## [Task]
What is needed is an exact copy of the lines from the start of the records below through the line with "Task: Create a", without the pictures.

## [Recorded data]
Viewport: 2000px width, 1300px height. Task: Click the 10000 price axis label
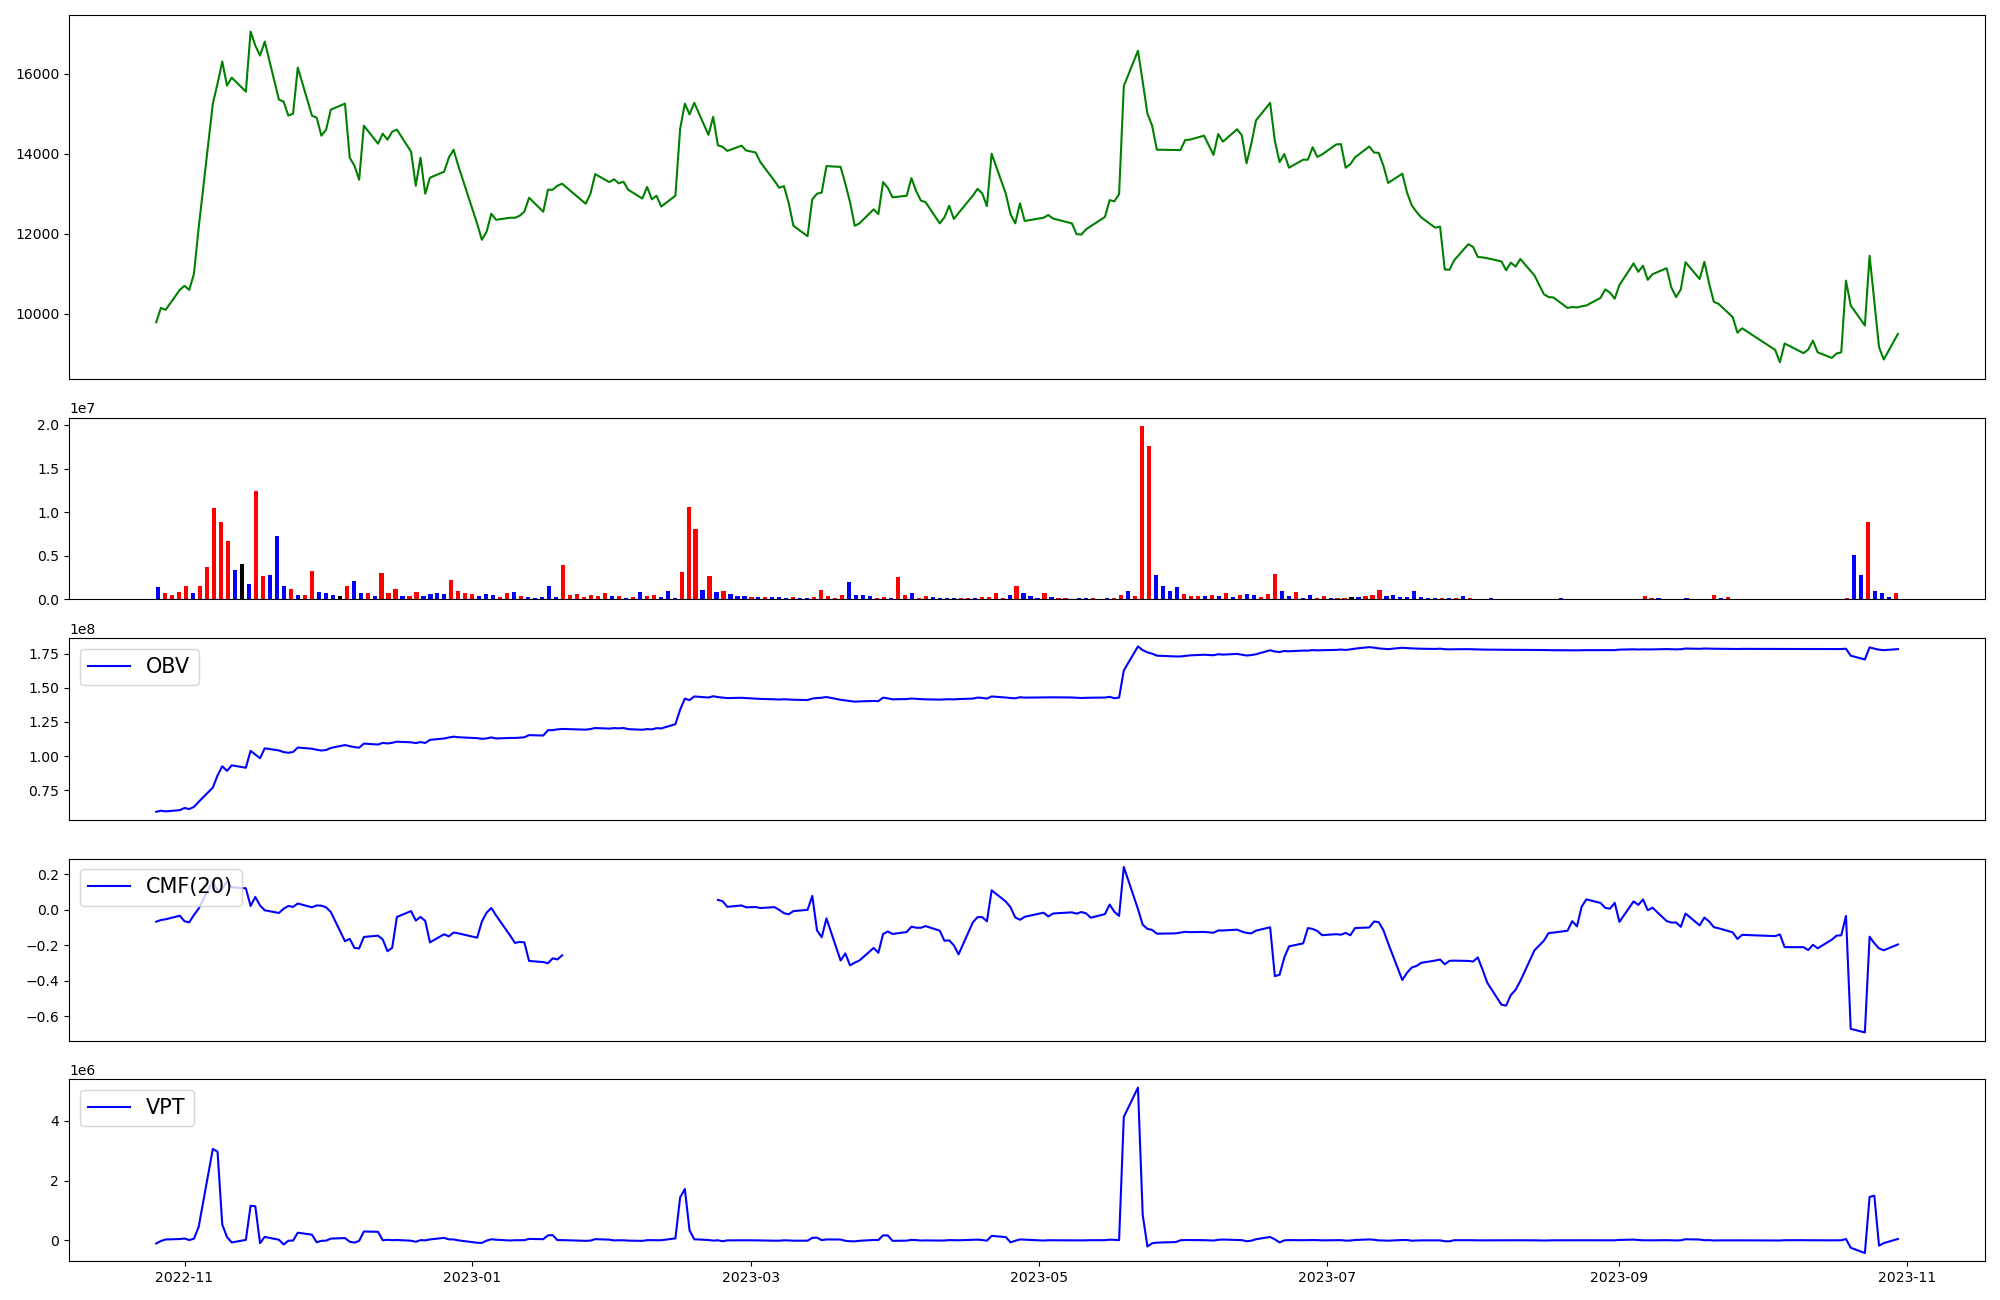point(38,315)
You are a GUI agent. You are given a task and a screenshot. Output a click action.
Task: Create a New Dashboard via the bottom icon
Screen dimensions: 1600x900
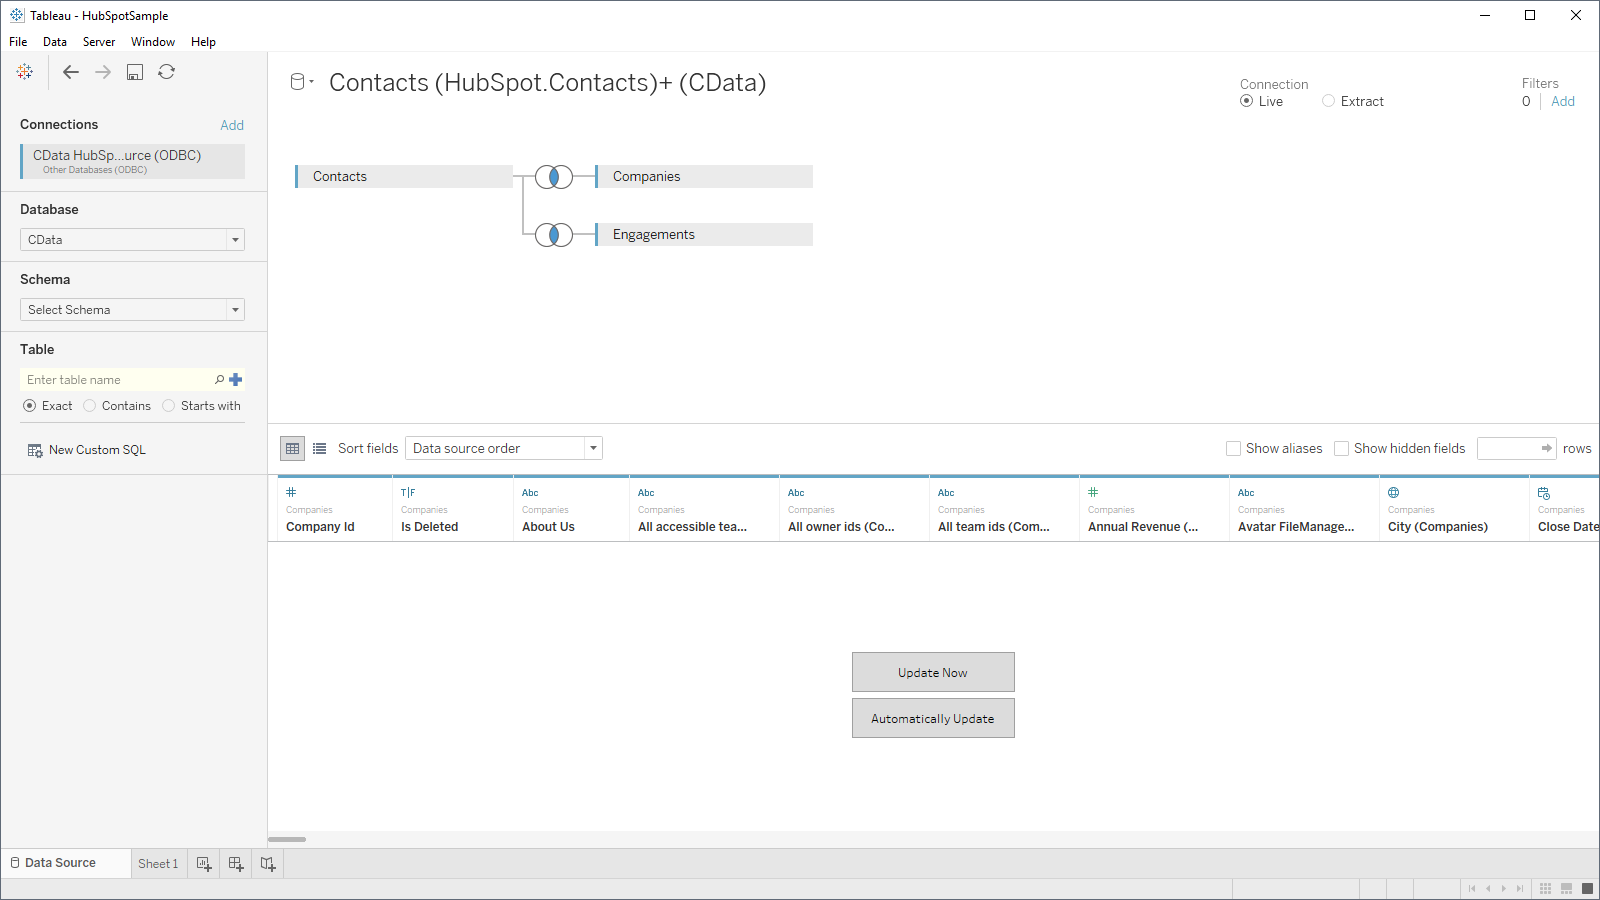(235, 863)
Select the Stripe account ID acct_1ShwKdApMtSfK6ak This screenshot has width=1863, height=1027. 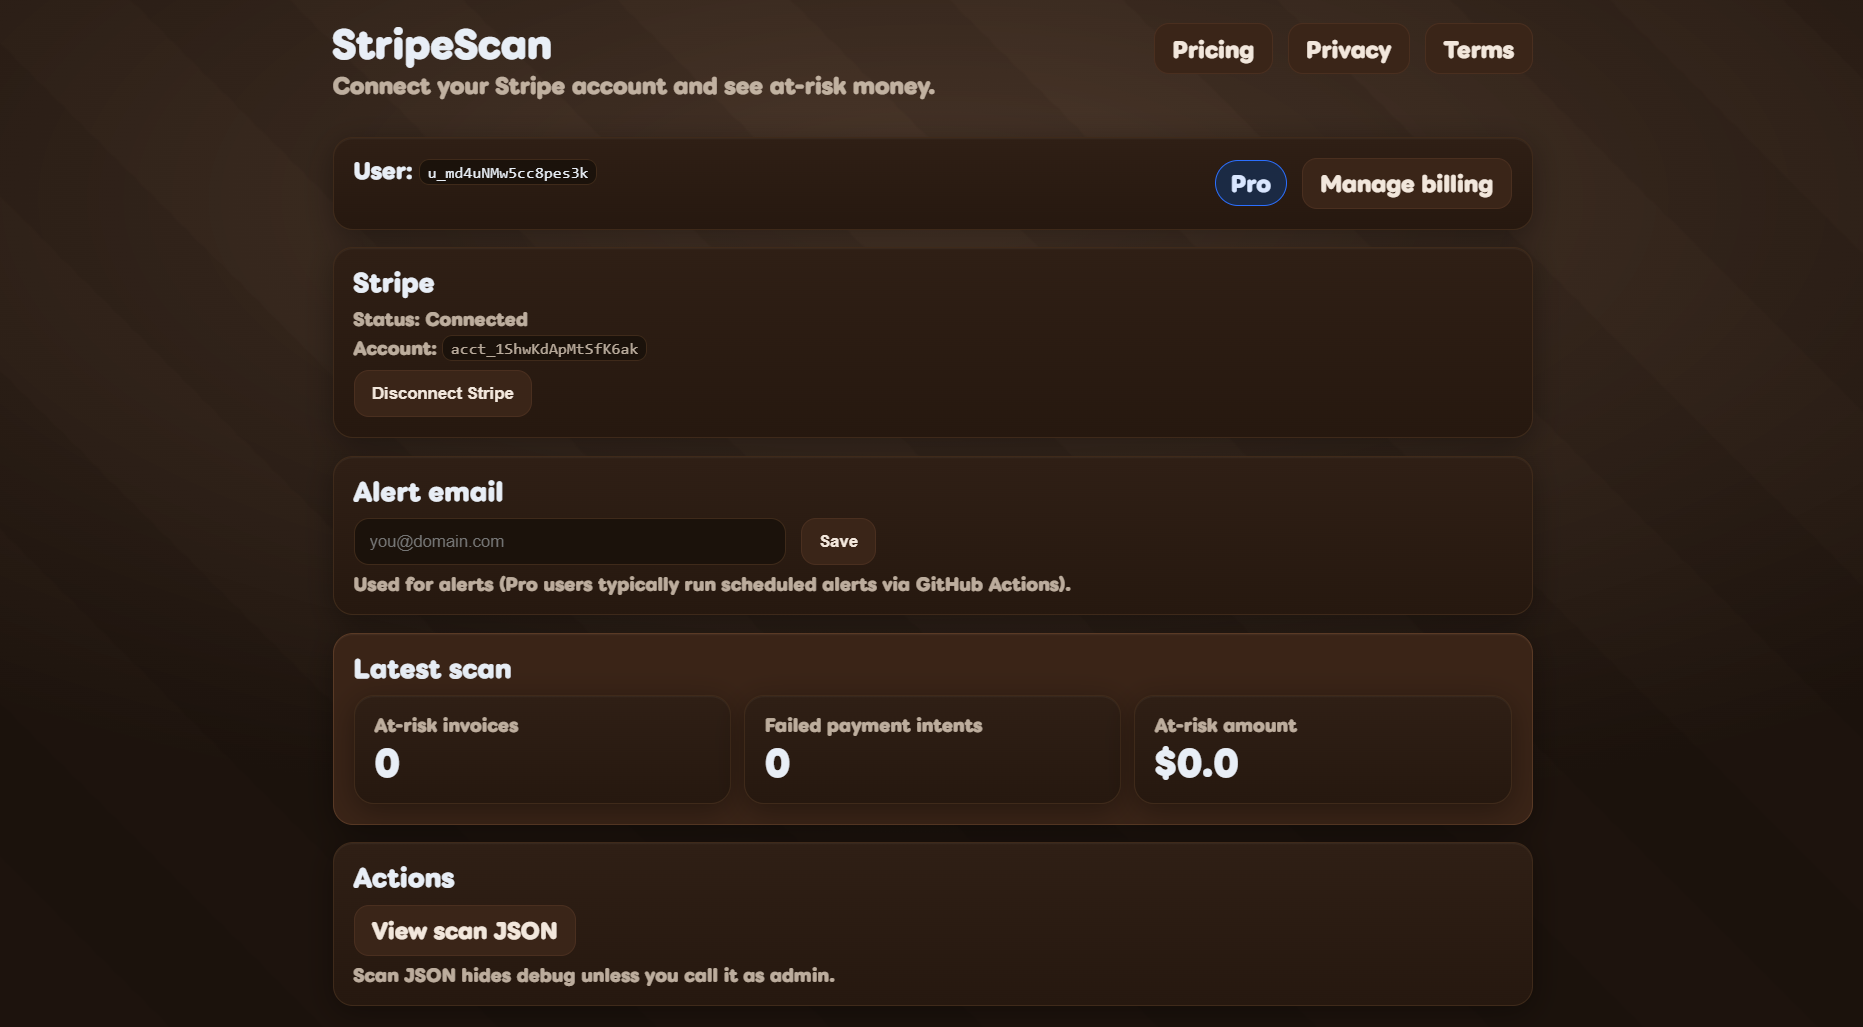(x=543, y=348)
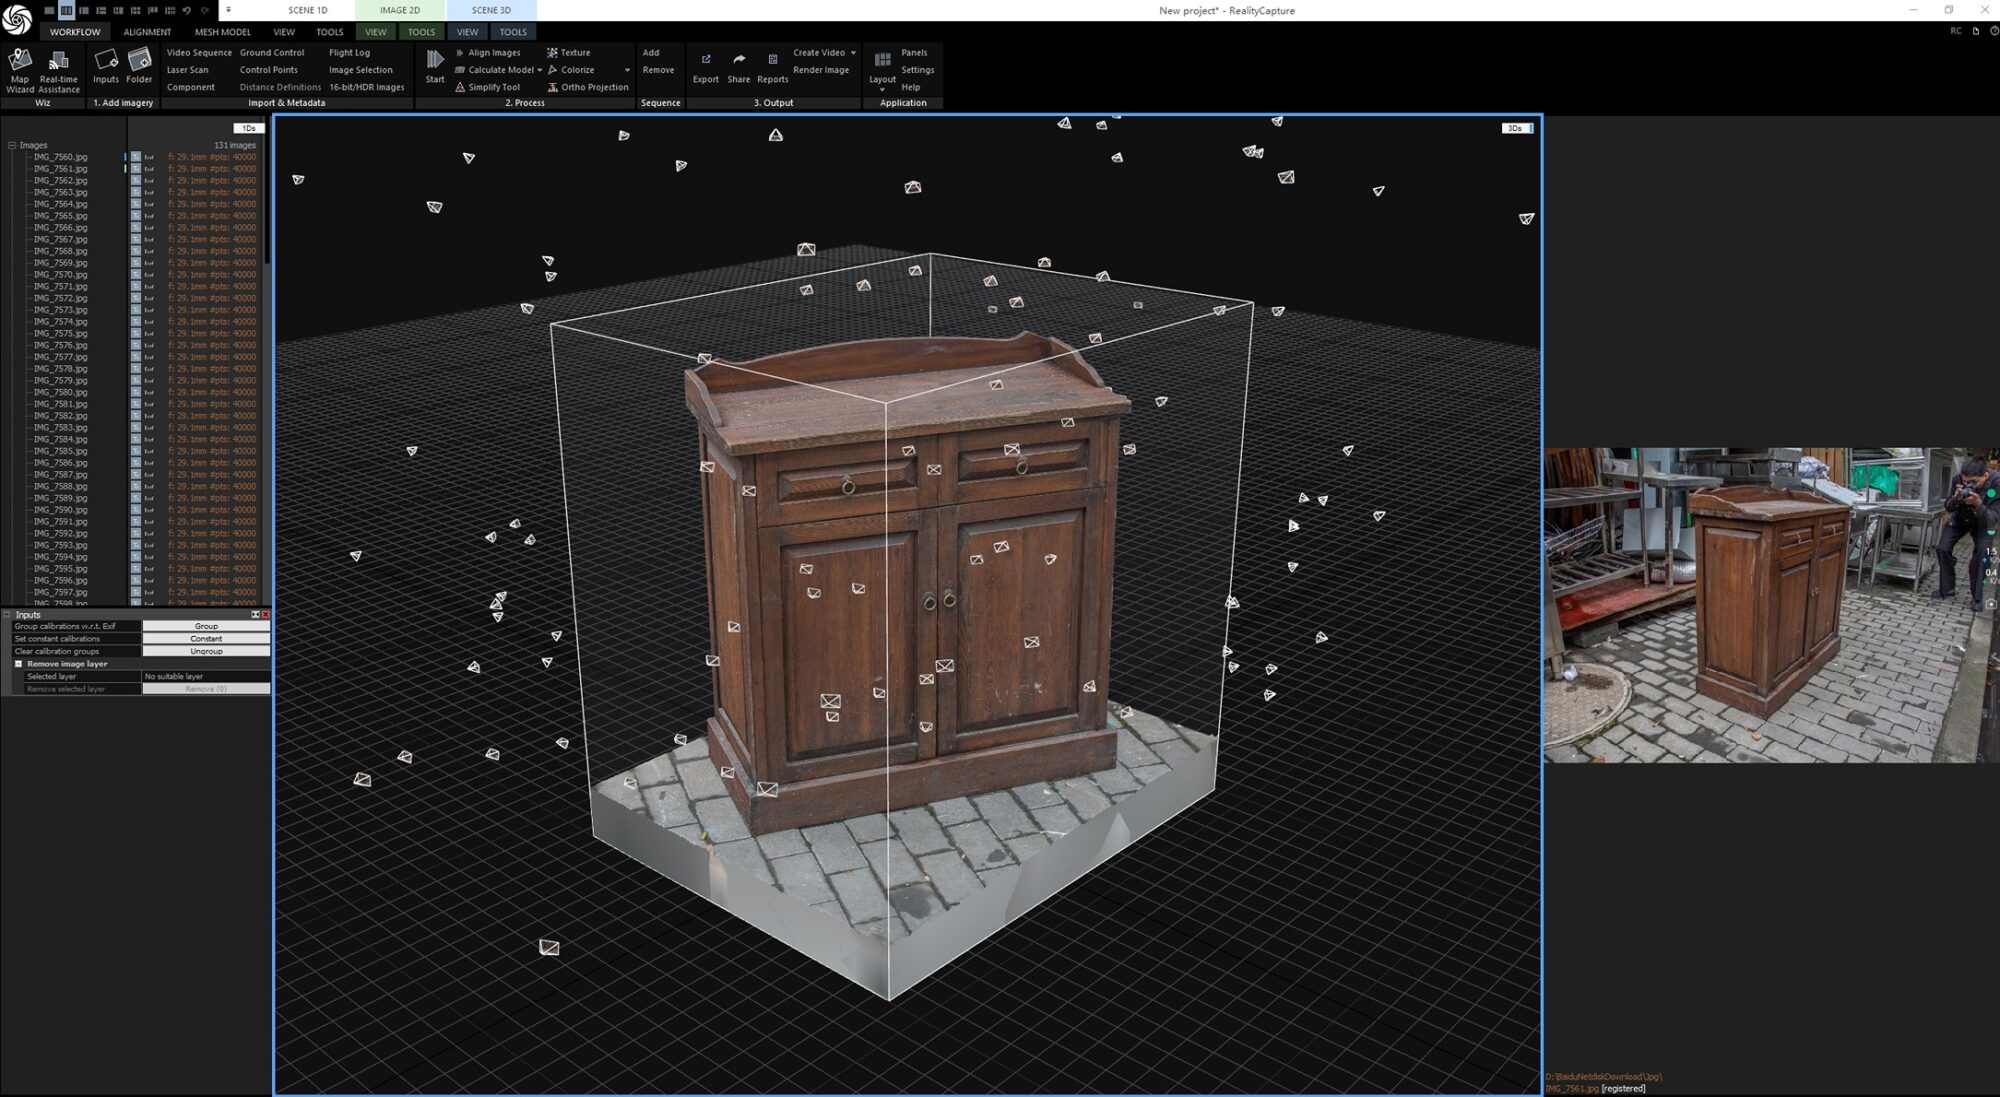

## [Answer below]
Viewport: 2000px width, 1300px height. Task: Click the 10000 price axis label
point(38,315)
You are a GUI agent. You are given a task and a screenshot. Output a click action.
Task: Create a New Dashboard via the bottom icon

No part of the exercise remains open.